Here are 6 relevancies I have identified as valuable to ELLs:

  1. Occupation (nurse, construction worker, engineer)
  2. Interest (academic, artistic, recreational)
  3. Age (young professionals, middle-aged mothers, pensioners)
  4. Economic status
  5. Culture (country, first language, religion)
  6. Current location (state, city, neighborhood)

While you can use GenAI to facilitate content creation in all these relevancies, here are three reasons why I find current location particularly intriguing:

  1. For many learners, especially recent refugees and asylum-seekers, becoming comfortable with their current location is the relevancy that most meets their immediate needs.
  2. Our community-based classes are so diverse that often the only common relevancy is current location.
  3. Current location content neatly complements all other relevancies (stacking relevancies further adds to content value).

With so much opportunity to provide value through the current location relevancy, the major hurdle is finding the people to both procure the source material and create the usable content itself. To address this challenge, not only staff, but also volunteers and even the learners themselves need to be included in the process.  

Sustainable

The key to making ready and relevant content sustainable is based on two factors: 

  1. Access to ready and relevant source material
  2. Ability to turn source material into pedagogical content in a timely fashion

Even though the purest source material would come from the local area, sometimes source material from other organizations can be adapted to suit your learner. For Joel’s Bus Trip, I used Literacy Minnesota’s The Right Bus as a foundation, adapting it to fit both Pittsburgh and 2024. This would not have been possible had Literacy Minnesota not made their Story Bank an open educational resource (OER) found on CrowdEd Learning. OER will ensure there is always access to ready, relevant, and easily adaptable content that can be used as source material.

Developing roles within an organization to refine source material into usable content for a curriculum would be essential for sustaining this approach.
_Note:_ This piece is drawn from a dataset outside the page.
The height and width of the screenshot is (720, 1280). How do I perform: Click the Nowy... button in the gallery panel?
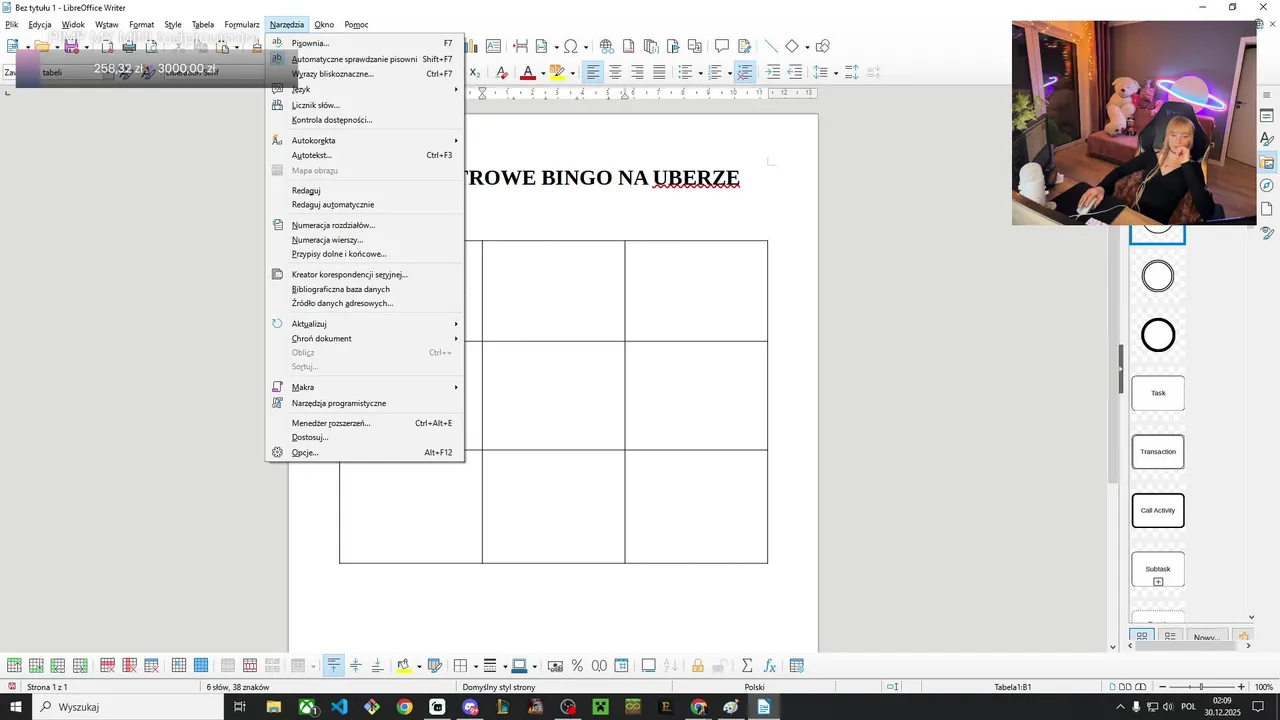(1206, 637)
While GenAI expedites this process, it does not automate it, so ELL programs would need to budget the time according to their priorities. The good news is GenAI could reduce time spent on administrative tasks such as attendance and lesson planning, giving a content development role room to grow. 

Additionally, this localized content could also serve as a vehicle for public outreach in the form of videos or magazines. Here is a magazine I developed using writing from no more than 20 high-intermediate to advanced-level learners. I used Canva for design, and ChatGPT-4 to help with editing, supplementary activity creation, and image generation. Aside from the appreciation my students expressed for having their stories and opinions published, this magazine offers donors, partners, and volunteers a window into the lives of those they are assisting.

While utilizing content that is 100% ready, relevant, and sustainable will likely always be a pipe dream, the boost that GenAI tools give to content creation capability should convince ELL programs to consider investing more resources into the role of content creator. If done effectively, such a role should lead to improvements in both learner engagement and public outreach.